10. In the present case, permission to produce the secondary evidence could only be given by the first court, i.e. the Mamlatdar. If to fill up the lacuna, the petitioner has obtained the letter dated 23.4.93, then the same would not provide any solace in favour of the petitioner, because, this letter was obtained almost after 17 years from the date the petitioner had filed her return/form disclosing the land.

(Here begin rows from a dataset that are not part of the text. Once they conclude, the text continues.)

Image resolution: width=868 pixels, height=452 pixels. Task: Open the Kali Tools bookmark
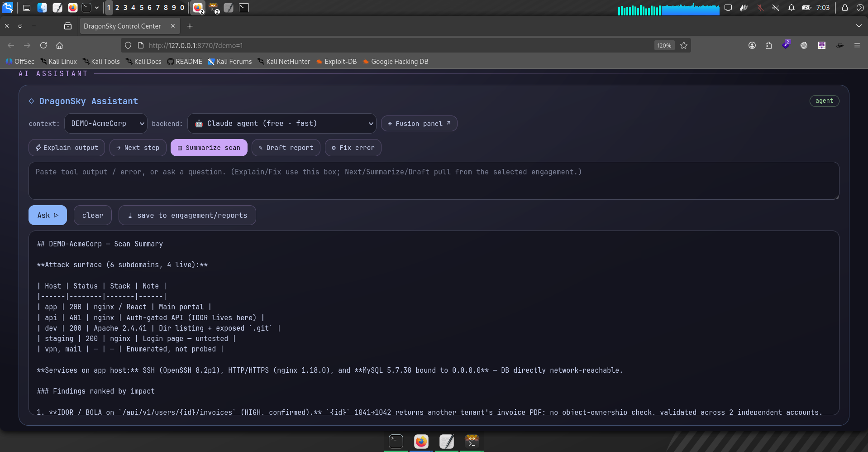[x=101, y=62]
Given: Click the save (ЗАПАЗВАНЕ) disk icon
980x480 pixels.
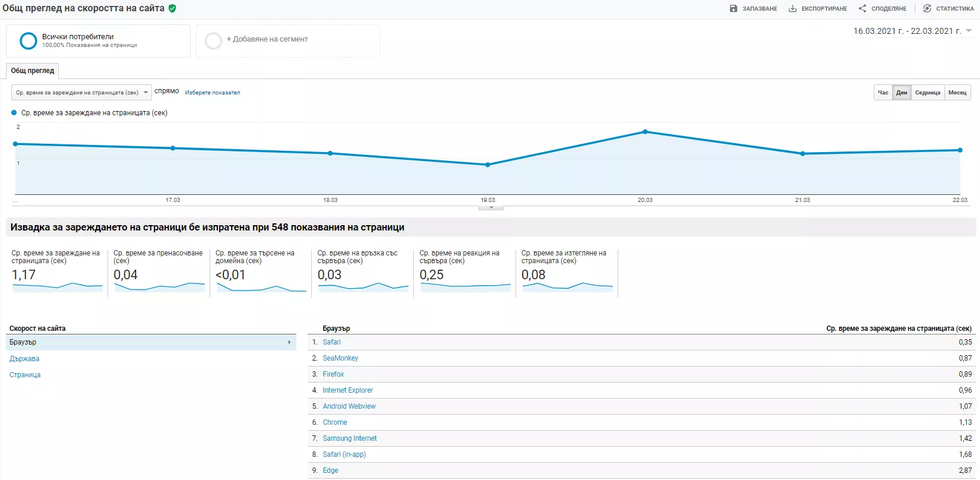Looking at the screenshot, I should pos(734,8).
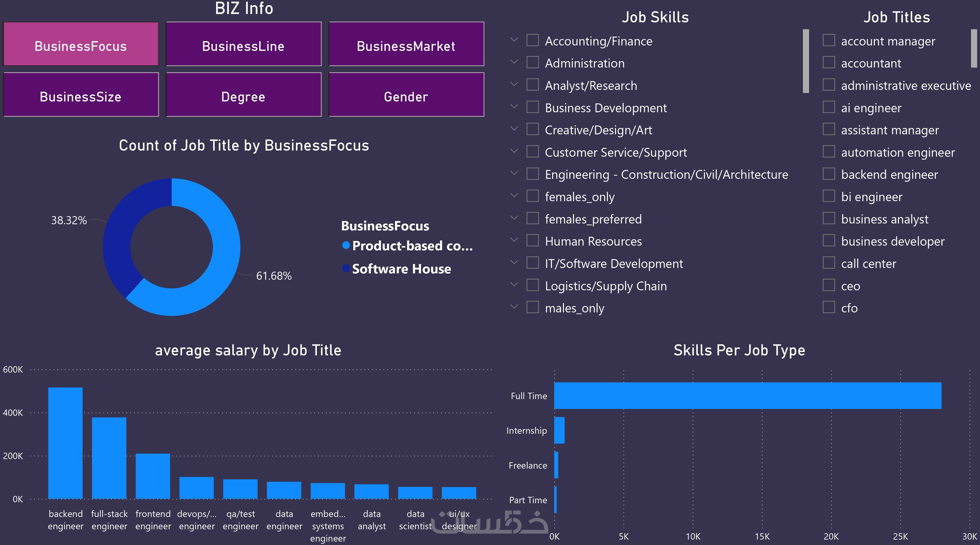Expand the Business Development skill entry

tap(514, 107)
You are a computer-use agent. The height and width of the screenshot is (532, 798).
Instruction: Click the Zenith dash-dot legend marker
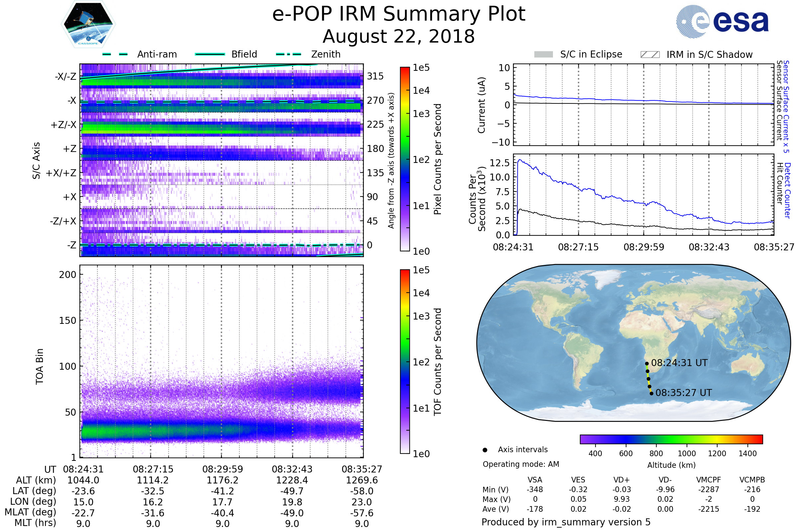(x=289, y=54)
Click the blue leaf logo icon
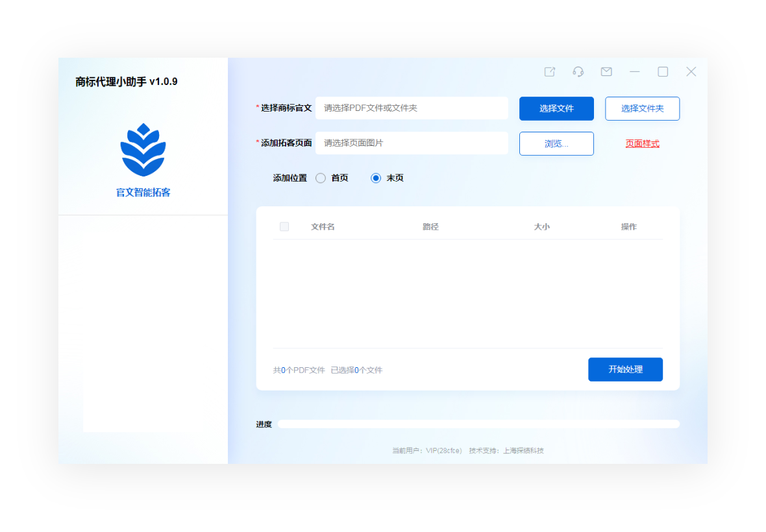Image resolution: width=766 pixels, height=532 pixels. click(143, 151)
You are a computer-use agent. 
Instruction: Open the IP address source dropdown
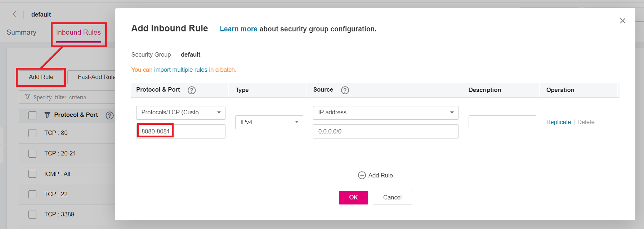point(385,113)
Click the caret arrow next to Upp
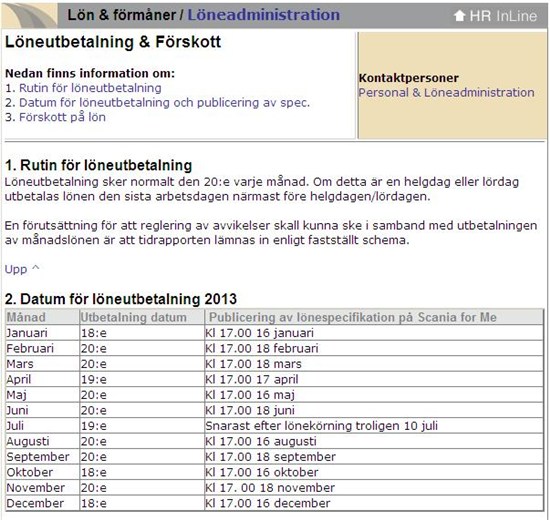The image size is (550, 520). pos(35,268)
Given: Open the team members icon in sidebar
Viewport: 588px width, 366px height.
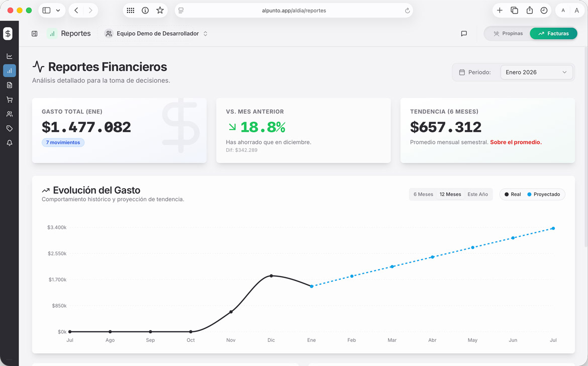Looking at the screenshot, I should (9, 113).
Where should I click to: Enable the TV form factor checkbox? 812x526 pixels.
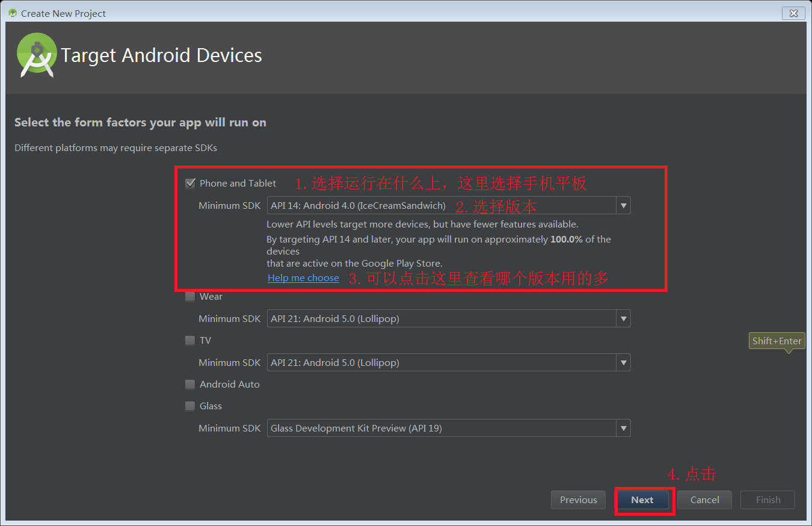[191, 340]
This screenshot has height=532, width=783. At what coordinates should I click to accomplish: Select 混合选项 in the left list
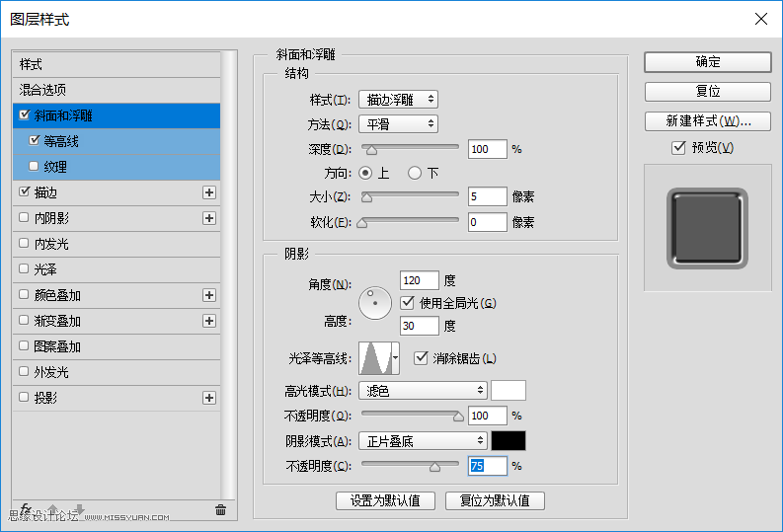42,90
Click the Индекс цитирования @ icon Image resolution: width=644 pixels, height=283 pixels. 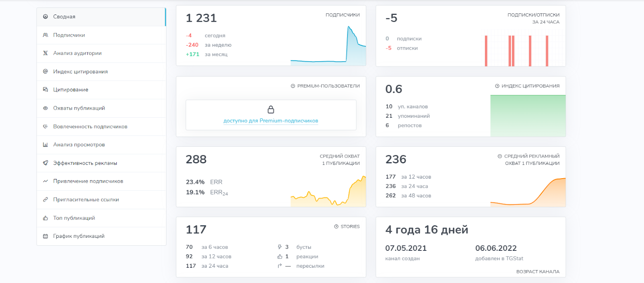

11. No reliance can be placed upon the letter dated 23.4.93, because the petitioner has nowhere stated that why immediately on passing of the order dated 6.1.54, she could not apply for the copy or why she could not apply for the copy in the year 1976 when she was required to file form and was knowing well that she has to claim exemption in accordance with the order dated 6.1.54. The entry from the register of the Talati would not be sufficient to convince this Court that the land was non-agricultural land. It is also to be seen from the records that in relation to many other parcels of land, the petitioner could show to the authority that she was possessing some order and was paying revenue in accordance with non-agricultural assessment, unfortunately for the land in dispute, she did not file any receipt to show that she was paying revenue in accordance with non-agricultural assessment. It has also come on the record that the land was used for cultivation. Mamlatdar had given cogent reasons for holding that the land was agricultural land. In the opinion of this Court, the Mamlatdar, for the reasons stated in his order and for the reasons aforesaid cannot be held to have committed any wrong and the appellate authority was justified in confirming the order.
12. The petition deserves to and is accordingly dismissed. Rule is discharged. No costs. Interim relief, if any, is vacated.